**Text section**
= Beginning of Section =

Question: How to store a CDA document in a relational database
Aug 16, 2011
A question (by the ask me a question link above): I am trying to design a RDBMS to store the CDA documents, I have couple of questions
- If I create tables using the HMD, is that a good approach to do that?
- How to store the data types eg. CD in database, for example create a table CS and link it to Act or any table where it is used.
Well, taking these questions in turn:
Should I create the tables using the HMD?
Umm, well, you can. Sort of. But the HMD is abstract. That means that it’s an in principle statement of the content of a CDA document, not an in practice statement. You have to account, in addition to what’s in the HMD, for nullFlavor, realmCode and templateId, though only the latter is commonly encountered. Also, there’s the mapping from the abstract data type defined in the HMD to the actual way the XML works (one day I’ll have time to do a post about the abstract / ITS data type mapping). And you have to bridge between these models in your parser. But you can do this - it’s just work. But is that the best way?
For me, no, I’d use the schema. It’s just more tangible and final, and there’s too many pitfalls for a non-hl7 guru to fall into creating the tables off the HMD. (well, to tell the truth, I used the MIF, which is kind of like the HMD, but very definitely an insider only way).
How to store the data types
Well, if you do it from the schema, that answers your question - whatever way the schema -> RDMS schemata tool does the conversion, and don’t fiddle with it. But if you insist on doing it any other way, then you’ll become an expert in the abstract/its mapping. As I said, it can be done. I personally kill the recursion in the CD data type, and normalise it - a table for code systems, a table for codesystem references, a table for concepts (original text + code system references). But whether this is good for you depends on what you’re tying to do.
More generally, the process of splitting a CDA document into a fully structured relational database - why would you do that? It’s hard to query the individual parts without looking at the context in which they appear (you kind of query for clinical statement parts as the smallest level of granularity, and think about things like moodCode). And are you going to break the narrative into database parts too?
Personally, I’d keep the documents whole, and build specific secondary indexes from them based on the particular pieces I want to do queries against.

= End of Section =

**Record extracts**
= Beginning of Section =

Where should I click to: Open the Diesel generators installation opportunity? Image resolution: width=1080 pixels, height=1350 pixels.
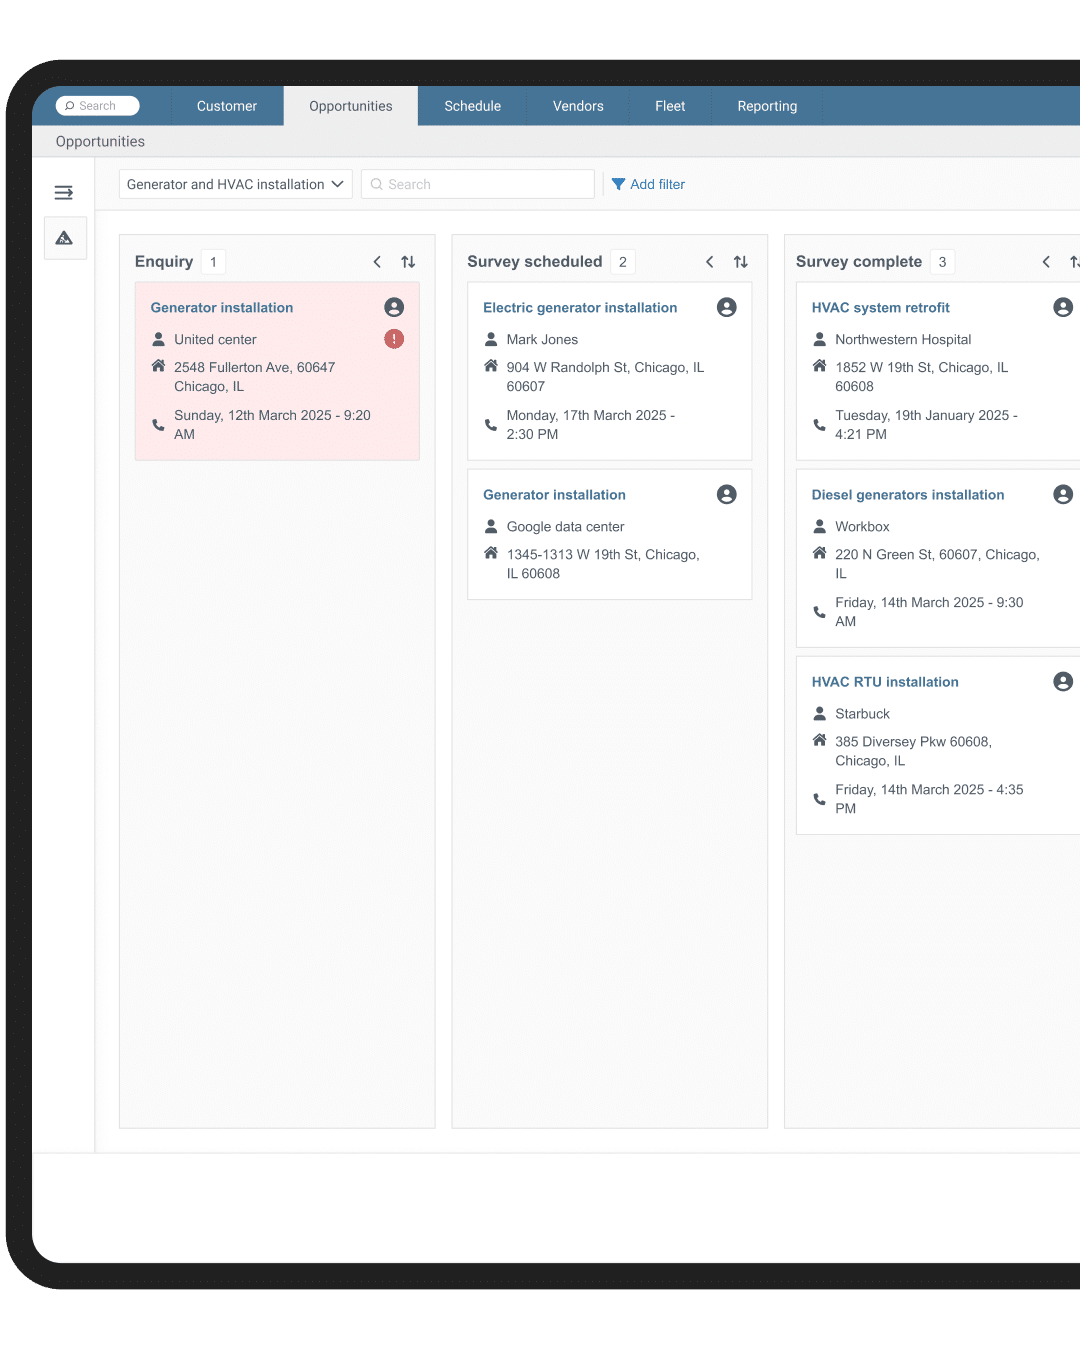coord(907,494)
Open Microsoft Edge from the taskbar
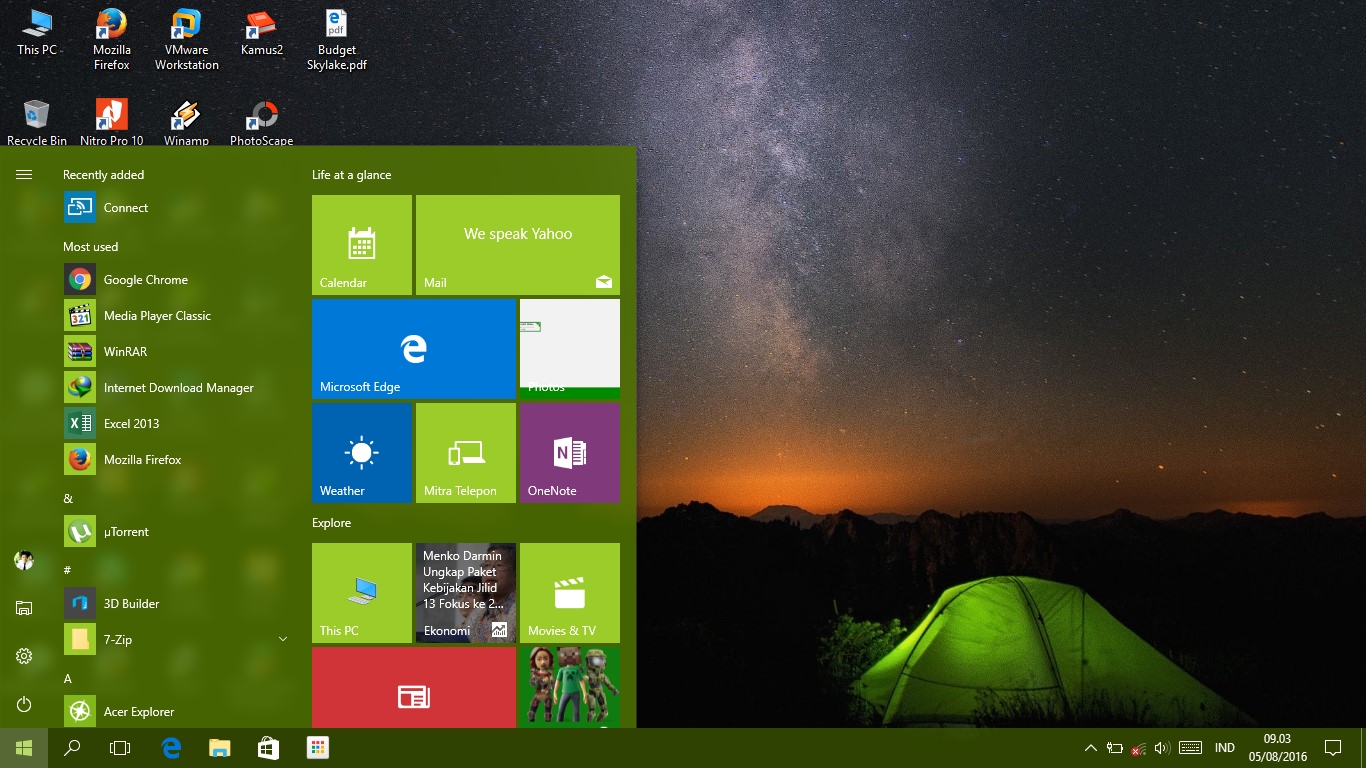This screenshot has height=768, width=1366. click(x=170, y=747)
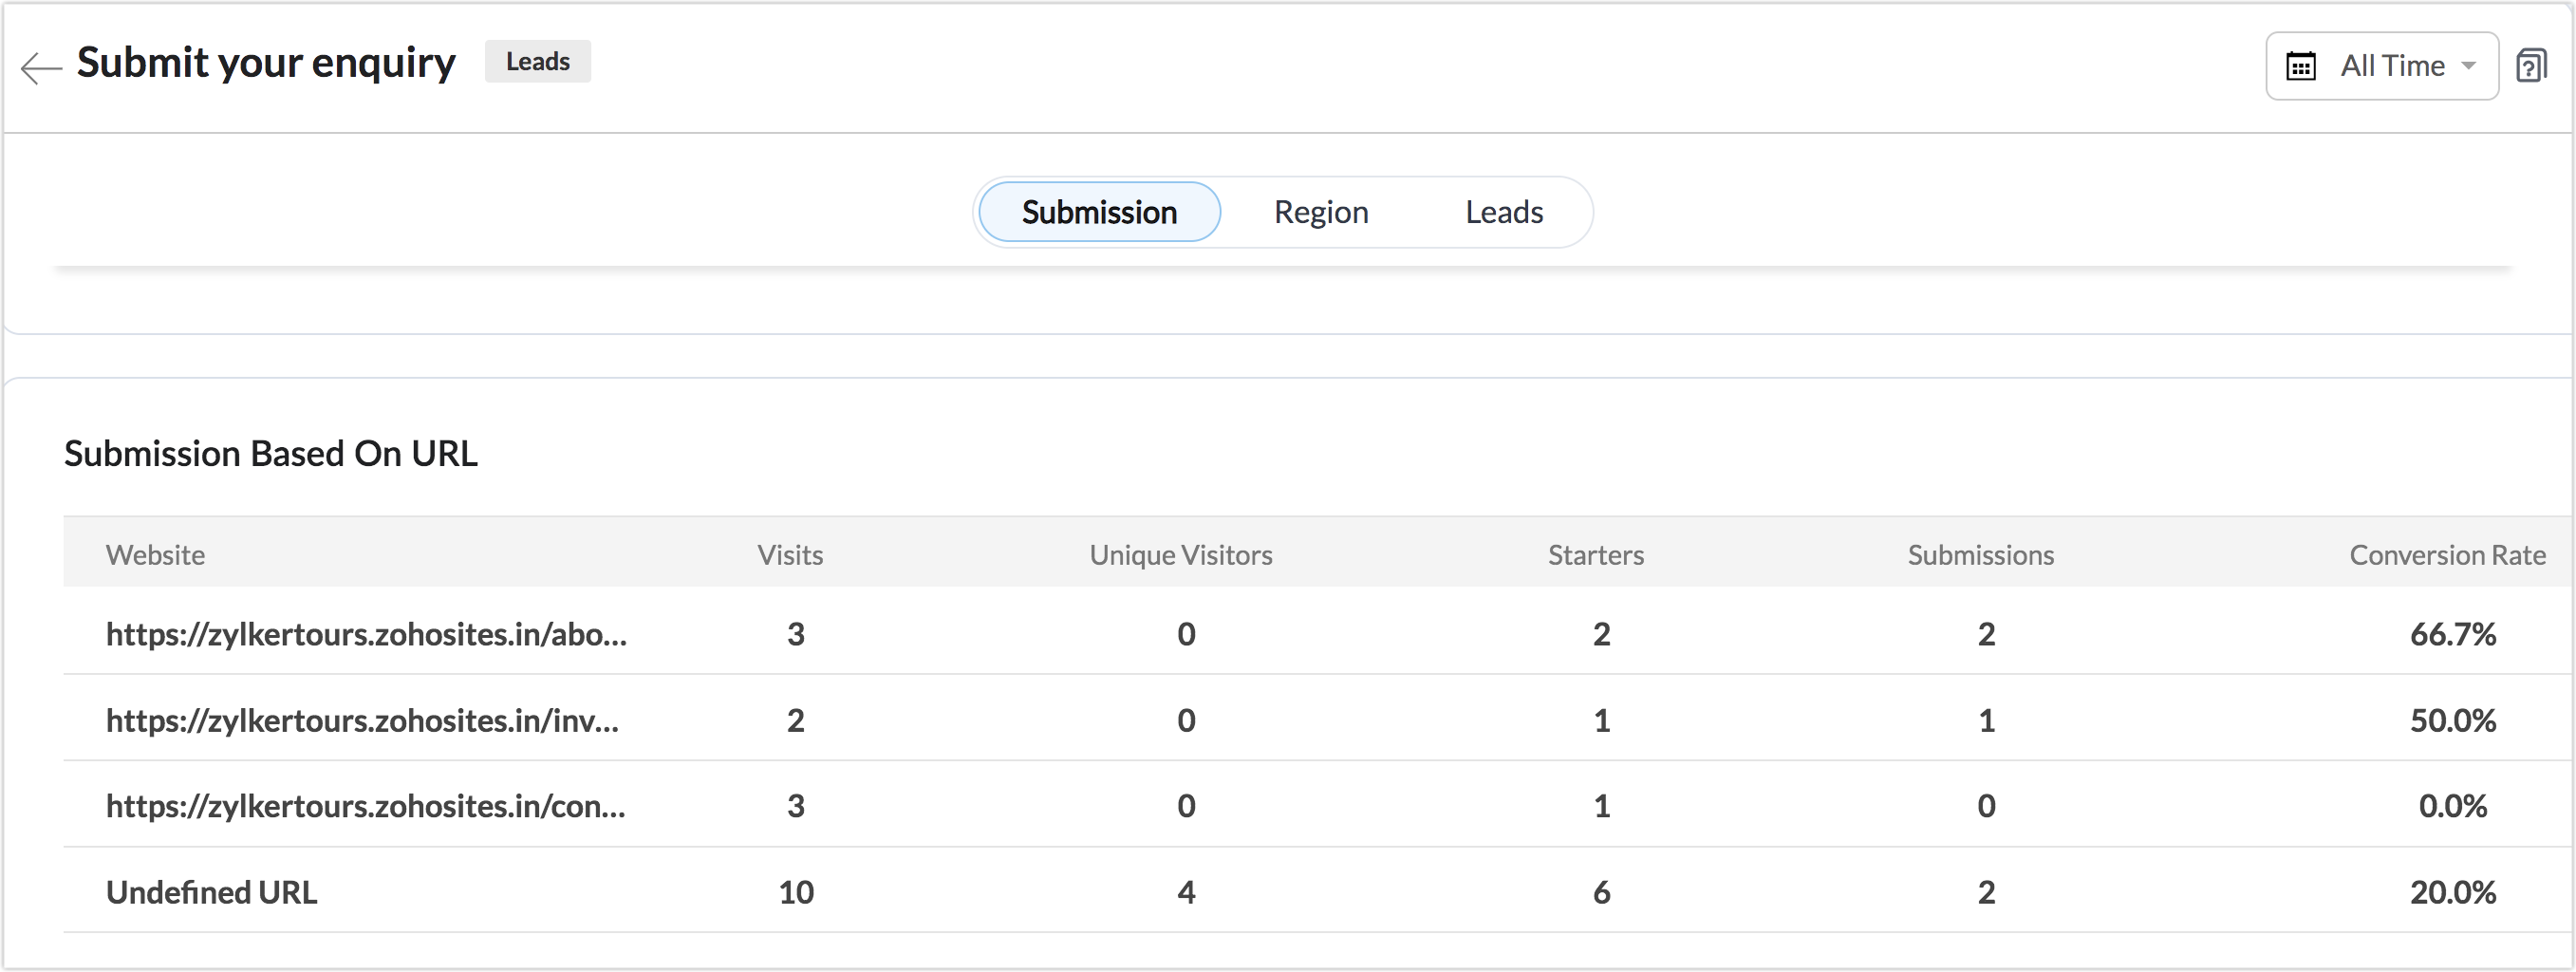The width and height of the screenshot is (2576, 972).
Task: Open the zylkertours inv... URL link
Action: click(x=362, y=720)
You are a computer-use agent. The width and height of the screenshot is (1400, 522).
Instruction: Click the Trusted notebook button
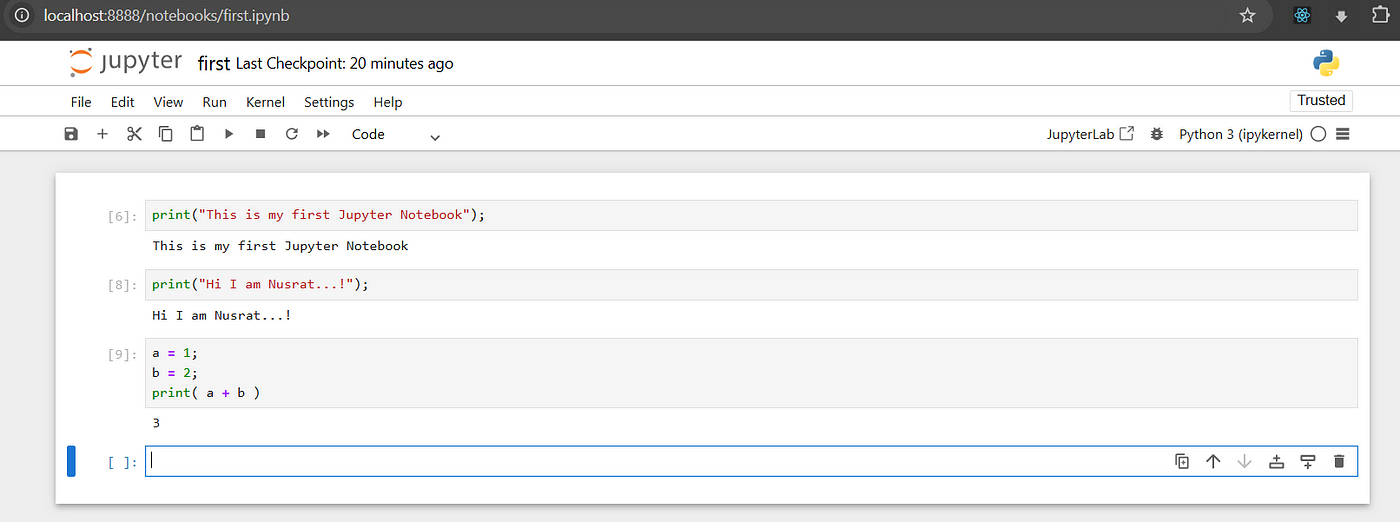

= End of Section =

**Work request 1**
List the attributes that the text about storing CDA documents says must be accounted for in addition to what is in the HMD.
**Work request 2**
Reproduce word for word the passage of the text about storing CDA documents starting with "For me, no, I’d" and going on through "insider only way).".

**Expected output 1**
nullFlavor
realmCode
templateId

**Expected output 2**
For me, no, I’d use the schema. It’s just more tangible and final, and there’s too many pitfalls for a non-hl7 guru to fall into creating the tables off the HMD. (well, to tell the truth, I used the MIF, which is kind of like the HMD, but very definitely an insider only way).